* Entries provided *
>>>

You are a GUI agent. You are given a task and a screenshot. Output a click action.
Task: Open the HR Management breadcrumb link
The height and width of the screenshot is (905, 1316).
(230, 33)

<<<
>>>

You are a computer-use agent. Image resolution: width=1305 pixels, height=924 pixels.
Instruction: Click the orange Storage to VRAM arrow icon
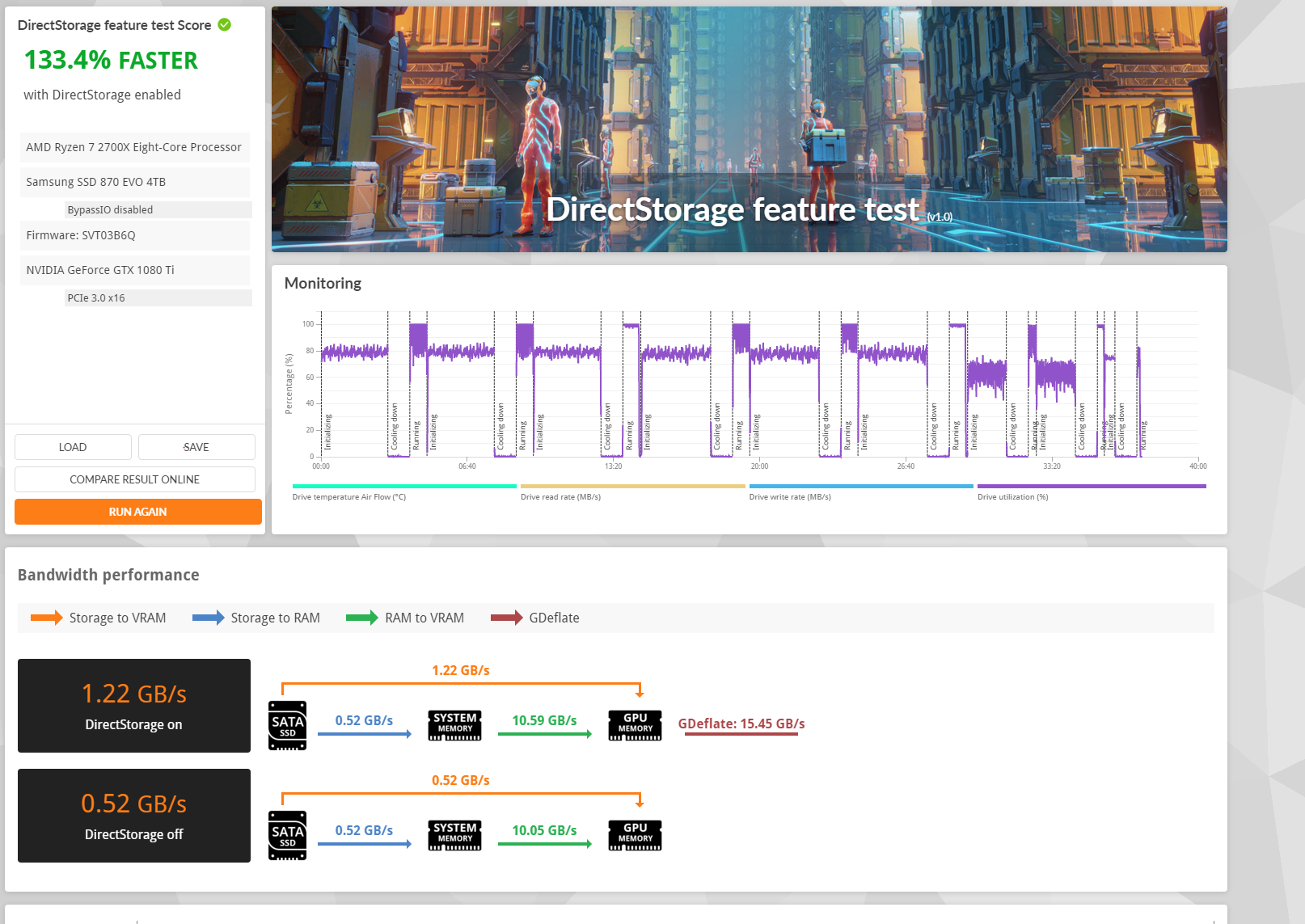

<<<
>>>

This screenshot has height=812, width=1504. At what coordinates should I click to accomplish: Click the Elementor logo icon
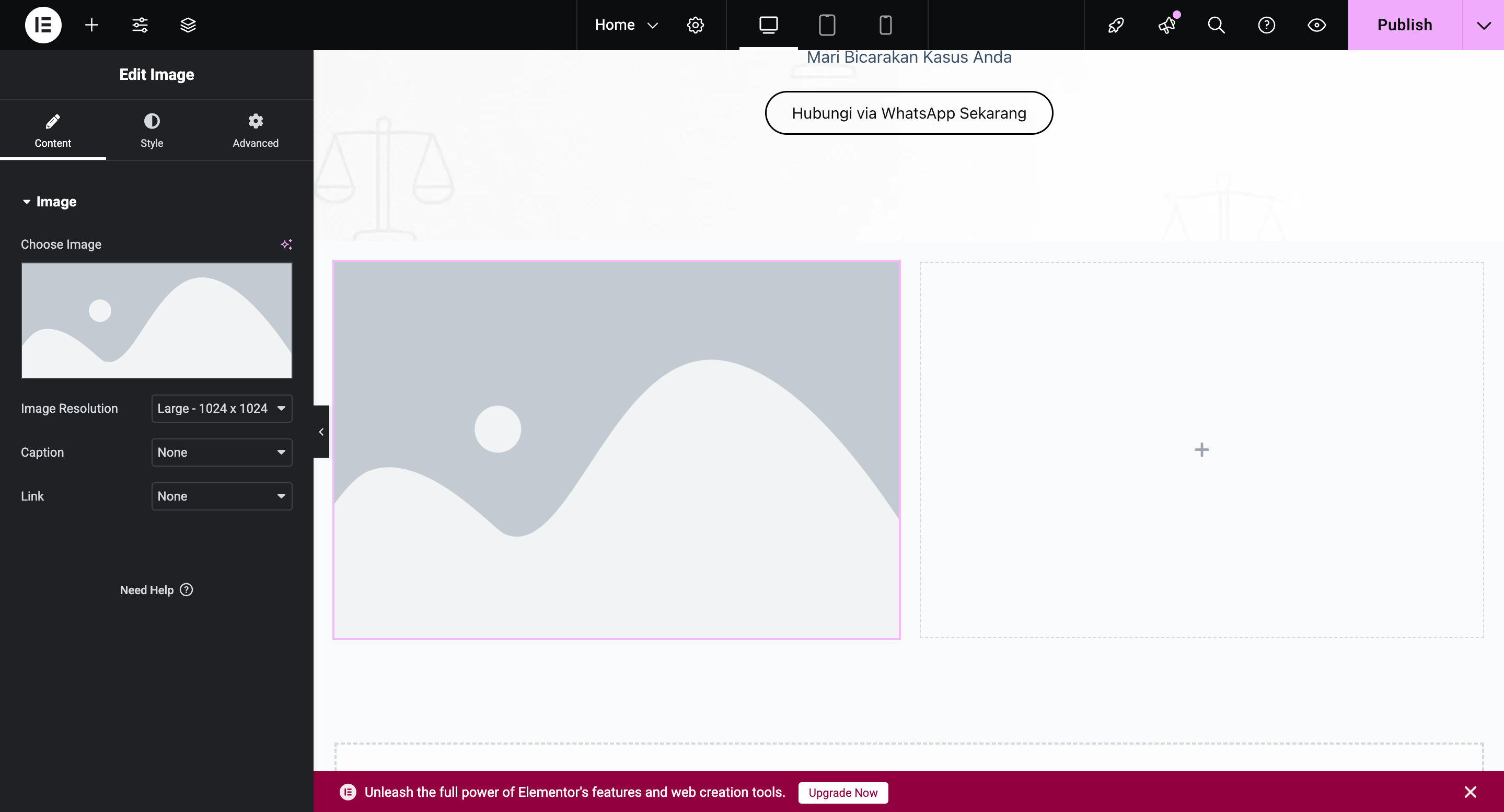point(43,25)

<<<

* What to work on *
Copy the lines above that hold the word "agent".

* Exercise response *
You are a GUI agent. You are given a task and a screenshot. Output a click action.
You are a computer-use agent. Image resolution: width=1305 pixels, height=924 pixels.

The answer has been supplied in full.